- [Exercise objective]: Repeat the entries. Each one must match exactly.

- [Records shown]:
--

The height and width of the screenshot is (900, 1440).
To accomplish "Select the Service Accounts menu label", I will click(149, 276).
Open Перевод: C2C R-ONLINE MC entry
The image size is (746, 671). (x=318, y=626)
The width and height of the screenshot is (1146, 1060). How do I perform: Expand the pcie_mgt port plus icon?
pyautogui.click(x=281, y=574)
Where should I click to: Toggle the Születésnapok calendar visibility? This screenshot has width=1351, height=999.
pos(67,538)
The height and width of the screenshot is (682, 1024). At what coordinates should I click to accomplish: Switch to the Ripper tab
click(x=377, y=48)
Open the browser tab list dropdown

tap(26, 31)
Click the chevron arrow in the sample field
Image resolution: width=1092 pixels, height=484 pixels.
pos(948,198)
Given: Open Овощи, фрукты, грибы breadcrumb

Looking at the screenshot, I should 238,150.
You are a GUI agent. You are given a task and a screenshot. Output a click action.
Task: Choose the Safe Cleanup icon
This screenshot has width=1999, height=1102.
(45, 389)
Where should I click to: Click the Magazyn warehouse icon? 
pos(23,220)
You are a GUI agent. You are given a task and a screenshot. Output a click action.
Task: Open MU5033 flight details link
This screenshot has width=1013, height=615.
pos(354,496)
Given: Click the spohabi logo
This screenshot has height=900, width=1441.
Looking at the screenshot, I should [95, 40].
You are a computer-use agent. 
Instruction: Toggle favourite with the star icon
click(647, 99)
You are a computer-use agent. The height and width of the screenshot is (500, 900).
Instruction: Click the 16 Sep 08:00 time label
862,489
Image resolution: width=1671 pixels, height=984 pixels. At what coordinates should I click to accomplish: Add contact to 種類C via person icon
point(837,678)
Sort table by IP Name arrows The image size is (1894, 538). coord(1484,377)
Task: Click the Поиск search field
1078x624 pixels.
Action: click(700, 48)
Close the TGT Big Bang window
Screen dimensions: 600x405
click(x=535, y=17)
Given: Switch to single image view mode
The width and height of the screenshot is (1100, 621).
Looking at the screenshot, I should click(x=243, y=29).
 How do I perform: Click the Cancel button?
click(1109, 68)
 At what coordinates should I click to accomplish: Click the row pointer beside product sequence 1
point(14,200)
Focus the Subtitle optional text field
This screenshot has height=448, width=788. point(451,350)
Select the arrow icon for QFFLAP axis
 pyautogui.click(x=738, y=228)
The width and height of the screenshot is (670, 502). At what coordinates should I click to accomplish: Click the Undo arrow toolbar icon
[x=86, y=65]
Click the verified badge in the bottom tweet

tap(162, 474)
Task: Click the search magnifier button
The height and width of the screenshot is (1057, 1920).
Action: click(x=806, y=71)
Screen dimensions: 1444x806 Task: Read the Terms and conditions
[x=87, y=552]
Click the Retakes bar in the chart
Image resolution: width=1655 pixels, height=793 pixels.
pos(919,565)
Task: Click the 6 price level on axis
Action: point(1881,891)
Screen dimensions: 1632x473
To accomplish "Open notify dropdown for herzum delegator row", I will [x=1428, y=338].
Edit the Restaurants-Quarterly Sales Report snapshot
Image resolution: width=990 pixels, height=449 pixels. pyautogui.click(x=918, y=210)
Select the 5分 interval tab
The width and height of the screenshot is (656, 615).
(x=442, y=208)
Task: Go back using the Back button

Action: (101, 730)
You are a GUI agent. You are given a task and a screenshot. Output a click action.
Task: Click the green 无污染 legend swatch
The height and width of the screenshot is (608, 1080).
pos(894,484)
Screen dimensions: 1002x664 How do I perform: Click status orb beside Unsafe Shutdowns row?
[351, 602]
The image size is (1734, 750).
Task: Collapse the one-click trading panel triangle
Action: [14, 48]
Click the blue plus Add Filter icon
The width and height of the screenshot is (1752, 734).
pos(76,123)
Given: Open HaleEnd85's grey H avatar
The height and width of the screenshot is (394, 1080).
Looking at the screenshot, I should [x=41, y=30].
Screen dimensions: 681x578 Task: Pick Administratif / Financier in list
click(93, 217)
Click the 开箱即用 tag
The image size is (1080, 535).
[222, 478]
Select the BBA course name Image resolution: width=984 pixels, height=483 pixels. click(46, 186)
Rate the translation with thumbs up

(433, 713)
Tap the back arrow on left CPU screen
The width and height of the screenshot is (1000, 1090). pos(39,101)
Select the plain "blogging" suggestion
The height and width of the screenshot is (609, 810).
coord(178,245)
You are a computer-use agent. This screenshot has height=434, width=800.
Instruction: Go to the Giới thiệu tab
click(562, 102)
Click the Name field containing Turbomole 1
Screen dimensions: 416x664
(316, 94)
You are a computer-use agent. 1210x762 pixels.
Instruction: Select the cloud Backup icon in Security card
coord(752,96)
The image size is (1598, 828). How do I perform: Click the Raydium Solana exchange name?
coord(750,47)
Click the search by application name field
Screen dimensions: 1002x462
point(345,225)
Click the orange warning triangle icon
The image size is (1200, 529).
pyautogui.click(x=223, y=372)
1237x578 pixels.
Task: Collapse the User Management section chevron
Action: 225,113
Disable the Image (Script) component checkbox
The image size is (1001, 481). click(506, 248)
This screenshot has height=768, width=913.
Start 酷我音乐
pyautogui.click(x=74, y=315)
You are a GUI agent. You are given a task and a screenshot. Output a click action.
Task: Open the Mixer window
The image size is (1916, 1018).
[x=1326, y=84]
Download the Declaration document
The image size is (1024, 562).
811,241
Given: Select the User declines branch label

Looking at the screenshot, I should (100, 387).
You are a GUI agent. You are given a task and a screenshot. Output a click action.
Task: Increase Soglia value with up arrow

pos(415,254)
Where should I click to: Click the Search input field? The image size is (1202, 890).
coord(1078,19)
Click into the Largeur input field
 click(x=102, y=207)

--

- [Reply to the exercise]:
The height and width of the screenshot is (900, 1440).
To accomplish "Select the Service Accounts menu label", I will click(149, 276).
Open Перевод: C2C R-ONLINE MC entry
The image size is (746, 671). (x=318, y=626)
The width and height of the screenshot is (1146, 1060). How do I perform: Expand the pcie_mgt port plus icon?
pyautogui.click(x=281, y=574)
Where should I click to: Toggle the Születésnapok calendar visibility? This screenshot has width=1351, height=999.
pos(67,538)
The height and width of the screenshot is (682, 1024). At what coordinates should I click to accomplish: Switch to the Ripper tab
click(x=377, y=48)
Open the browser tab list dropdown

tap(26, 31)
Click the chevron arrow in the sample field
Image resolution: width=1092 pixels, height=484 pixels.
pos(948,198)
Given: Open Овощи, фрукты, грибы breadcrumb

Looking at the screenshot, I should 238,150.
You are a GUI agent. You are given a task and a screenshot. Output a click action.
Task: Choose the Safe Cleanup icon
This screenshot has width=1999, height=1102.
(45, 389)
Where should I click to: Click the Magazyn warehouse icon? 
pos(23,220)
You are a GUI agent. You are given a task and a screenshot. Output a click action.
Task: Open MU5033 flight details link
This screenshot has width=1013, height=615.
pos(354,496)
Given: Click the spohabi logo
This screenshot has height=900, width=1441.
Looking at the screenshot, I should [95, 40].
You are a computer-use agent. 
Instruction: Toggle favourite with the star icon
click(647, 99)
You are a computer-use agent. The height and width of the screenshot is (500, 900).
Instruction: Click the 16 Sep 08:00 time label
862,489
Image resolution: width=1671 pixels, height=984 pixels. At what coordinates should I click to accomplish: Add contact to 種類C via person icon
point(837,678)
Sort table by IP Name arrows The image size is (1894, 538). coord(1484,377)
Task: Click the Поиск search field
1078x624 pixels.
Action: click(700, 48)
Close the TGT Big Bang window
Screen dimensions: 600x405
click(x=535, y=17)
Given: Switch to single image view mode
The width and height of the screenshot is (1100, 621).
Looking at the screenshot, I should click(x=243, y=29).
 How do I perform: Click the Cancel button?
click(1109, 68)
 At what coordinates should I click to accomplish: Click the row pointer beside product sequence 1
point(14,200)
Focus the Subtitle optional text field
This screenshot has height=448, width=788. point(451,350)
Select the arrow icon for QFFLAP axis
 pyautogui.click(x=738, y=228)
The width and height of the screenshot is (670, 502). At what coordinates should I click to accomplish: Click the Undo arrow toolbar icon
[x=86, y=65]
Click the verified badge in the bottom tweet

tap(162, 474)
Task: Click the search magnifier button
The height and width of the screenshot is (1057, 1920).
Action: click(x=806, y=71)
Screen dimensions: 1444x806 Task: Read the Terms and conditions
[x=87, y=552]
Click the Retakes bar in the chart
Image resolution: width=1655 pixels, height=793 pixels.
pos(919,565)
Task: Click the 6 price level on axis
Action: point(1881,891)
Screen dimensions: 1632x473
To accomplish "Open notify dropdown for herzum delegator row", I will [x=1428, y=338].
Edit the Restaurants-Quarterly Sales Report snapshot
Image resolution: width=990 pixels, height=449 pixels. pyautogui.click(x=918, y=210)
Select the 5分 interval tab
The width and height of the screenshot is (656, 615).
(x=442, y=208)
Task: Go back using the Back button

Action: (101, 730)
You are a GUI agent. You are given a task and a screenshot. Output a click action.
Task: Click the green 无污染 legend swatch
The height and width of the screenshot is (608, 1080).
pos(894,484)
Screen dimensions: 1002x664 How do I perform: Click status orb beside Unsafe Shutdowns row?
[351, 602]
The image size is (1734, 750).
Task: Collapse the one-click trading panel triangle
Action: [14, 48]
Click the blue plus Add Filter icon
The width and height of the screenshot is (1752, 734).
pos(76,123)
Given: Open HaleEnd85's grey H avatar
The height and width of the screenshot is (394, 1080).
Looking at the screenshot, I should [x=41, y=30].
Screen dimensions: 681x578 Task: Pick Administratif / Financier in list
click(93, 217)
Click the 开箱即用 tag
The image size is (1080, 535).
[222, 478]
Select the BBA course name Image resolution: width=984 pixels, height=483 pixels. click(46, 186)
Rate the translation with thumbs up

(433, 713)
Tap the back arrow on left CPU screen
The width and height of the screenshot is (1000, 1090). pos(39,101)
Select the plain "blogging" suggestion
The height and width of the screenshot is (609, 810).
coord(178,245)
You are a computer-use agent. This screenshot has height=434, width=800.
Instruction: Go to the Giới thiệu tab
click(562, 102)
Click the Name field containing Turbomole 1
Screen dimensions: 416x664
(316, 94)
You are a computer-use agent. 1210x762 pixels.
Instruction: Select the cloud Backup icon in Security card
coord(752,96)
The image size is (1598, 828). How do I perform: Click the Raydium Solana exchange name?
coord(750,47)
Click the search by application name field
Screen dimensions: 1002x462
point(345,225)
Click the orange warning triangle icon
The image size is (1200, 529).
pyautogui.click(x=223, y=372)
1237x578 pixels.
Task: Collapse the User Management section chevron
Action: 225,113
Disable the Image (Script) component checkbox
The image size is (1001, 481). click(506, 248)
This screenshot has height=768, width=913.
Start 酷我音乐
pyautogui.click(x=74, y=315)
You are a GUI agent. You are given a task and a screenshot. Output a click action.
Task: Open the Mixer window
The image size is (1916, 1018).
[x=1326, y=84]
Download the Declaration document
The image size is (1024, 562).
811,241
Given: Select the User declines branch label

Looking at the screenshot, I should (100, 387).
You are a GUI agent. You are given a task and a screenshot. Output a click action.
Task: Increase Soglia value with up arrow

pos(415,254)
Where should I click to: Click the Search input field? The image size is (1202, 890).
coord(1078,19)
Click into the Largeur input field
 click(x=102, y=207)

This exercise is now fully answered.